▸ GIVEN EXERCISE
Copy out everything from the line containing "You are a computer-use agent. The image size is (600, 400)." down to the line containing "pos(306,522)", and add 84 to every coordinate value in the answers.

#####

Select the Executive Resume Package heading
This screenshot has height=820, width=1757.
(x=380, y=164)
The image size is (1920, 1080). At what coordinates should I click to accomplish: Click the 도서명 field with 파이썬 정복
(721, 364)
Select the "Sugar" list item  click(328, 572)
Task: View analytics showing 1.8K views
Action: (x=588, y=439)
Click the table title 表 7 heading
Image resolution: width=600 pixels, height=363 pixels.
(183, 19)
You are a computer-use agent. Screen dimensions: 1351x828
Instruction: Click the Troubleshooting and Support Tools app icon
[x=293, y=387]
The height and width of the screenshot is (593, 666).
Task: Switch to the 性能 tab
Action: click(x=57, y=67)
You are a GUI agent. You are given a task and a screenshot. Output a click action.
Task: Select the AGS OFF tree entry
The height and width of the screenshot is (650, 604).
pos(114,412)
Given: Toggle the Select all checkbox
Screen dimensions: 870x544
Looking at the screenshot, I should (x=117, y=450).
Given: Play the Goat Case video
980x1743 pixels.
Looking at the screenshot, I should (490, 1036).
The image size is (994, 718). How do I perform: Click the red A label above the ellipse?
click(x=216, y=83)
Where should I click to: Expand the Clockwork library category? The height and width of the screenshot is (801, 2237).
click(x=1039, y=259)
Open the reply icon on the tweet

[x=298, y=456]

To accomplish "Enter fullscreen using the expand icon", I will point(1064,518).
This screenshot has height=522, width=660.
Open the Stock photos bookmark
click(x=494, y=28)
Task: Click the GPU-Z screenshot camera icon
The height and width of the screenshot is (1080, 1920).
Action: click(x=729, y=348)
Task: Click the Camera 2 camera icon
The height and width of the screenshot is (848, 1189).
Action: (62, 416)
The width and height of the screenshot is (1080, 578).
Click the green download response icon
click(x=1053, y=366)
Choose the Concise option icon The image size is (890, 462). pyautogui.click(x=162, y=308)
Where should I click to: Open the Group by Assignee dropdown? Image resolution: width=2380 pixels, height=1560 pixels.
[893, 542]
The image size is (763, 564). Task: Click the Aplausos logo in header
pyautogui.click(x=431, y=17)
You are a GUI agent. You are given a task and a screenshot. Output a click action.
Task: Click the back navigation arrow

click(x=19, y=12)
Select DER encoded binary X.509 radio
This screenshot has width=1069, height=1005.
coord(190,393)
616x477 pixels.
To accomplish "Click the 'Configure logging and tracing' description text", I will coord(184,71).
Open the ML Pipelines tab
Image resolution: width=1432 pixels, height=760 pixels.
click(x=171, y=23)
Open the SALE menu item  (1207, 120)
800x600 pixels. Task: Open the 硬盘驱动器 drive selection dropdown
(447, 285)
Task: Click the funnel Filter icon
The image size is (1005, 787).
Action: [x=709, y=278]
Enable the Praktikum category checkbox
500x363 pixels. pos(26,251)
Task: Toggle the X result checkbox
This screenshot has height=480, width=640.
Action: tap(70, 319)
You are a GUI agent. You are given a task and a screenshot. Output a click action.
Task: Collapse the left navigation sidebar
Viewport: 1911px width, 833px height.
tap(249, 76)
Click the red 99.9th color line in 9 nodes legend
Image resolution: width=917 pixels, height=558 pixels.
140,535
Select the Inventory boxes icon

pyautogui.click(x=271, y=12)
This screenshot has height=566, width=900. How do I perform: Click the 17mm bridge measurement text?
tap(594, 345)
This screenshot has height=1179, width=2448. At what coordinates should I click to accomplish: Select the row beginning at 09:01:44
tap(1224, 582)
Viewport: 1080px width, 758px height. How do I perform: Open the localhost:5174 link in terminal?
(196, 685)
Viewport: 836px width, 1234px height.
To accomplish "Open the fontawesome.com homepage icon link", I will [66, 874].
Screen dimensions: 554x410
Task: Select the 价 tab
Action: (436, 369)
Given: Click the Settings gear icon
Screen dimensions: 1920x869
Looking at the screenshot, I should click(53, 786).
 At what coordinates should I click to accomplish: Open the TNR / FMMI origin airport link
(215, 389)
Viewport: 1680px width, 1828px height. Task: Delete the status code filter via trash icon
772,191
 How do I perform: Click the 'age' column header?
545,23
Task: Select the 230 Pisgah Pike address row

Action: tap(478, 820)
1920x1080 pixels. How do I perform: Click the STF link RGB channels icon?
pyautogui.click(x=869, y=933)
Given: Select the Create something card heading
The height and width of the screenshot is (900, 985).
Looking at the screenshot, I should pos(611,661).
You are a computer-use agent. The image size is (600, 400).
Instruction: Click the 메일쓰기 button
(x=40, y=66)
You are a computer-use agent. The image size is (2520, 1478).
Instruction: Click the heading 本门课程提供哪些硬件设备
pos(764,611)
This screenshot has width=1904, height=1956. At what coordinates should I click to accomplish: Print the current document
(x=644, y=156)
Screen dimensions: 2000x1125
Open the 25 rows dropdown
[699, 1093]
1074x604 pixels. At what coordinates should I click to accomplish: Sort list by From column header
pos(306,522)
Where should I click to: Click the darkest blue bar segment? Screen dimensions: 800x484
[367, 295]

#####

▸ WRITTEN RESPONSE
You are a computer-use agent. The image size is (600, 400).
Instruction: Click the 메일쓰기 button
(x=124, y=150)
You are a computer-use agent. The image size is (2520, 1478).
Instruction: Click the heading 本门课程提供哪些硬件设备
pos(848,695)
This screenshot has width=1904, height=1956. At what coordinates should I click to accomplish: Print the current document
(x=728, y=240)
Screen dimensions: 2000x1125
Open the 25 rows dropdown
[783, 1177]
1074x604 pixels. At what coordinates should I click to accomplish: Sort list by From column header
pos(390,606)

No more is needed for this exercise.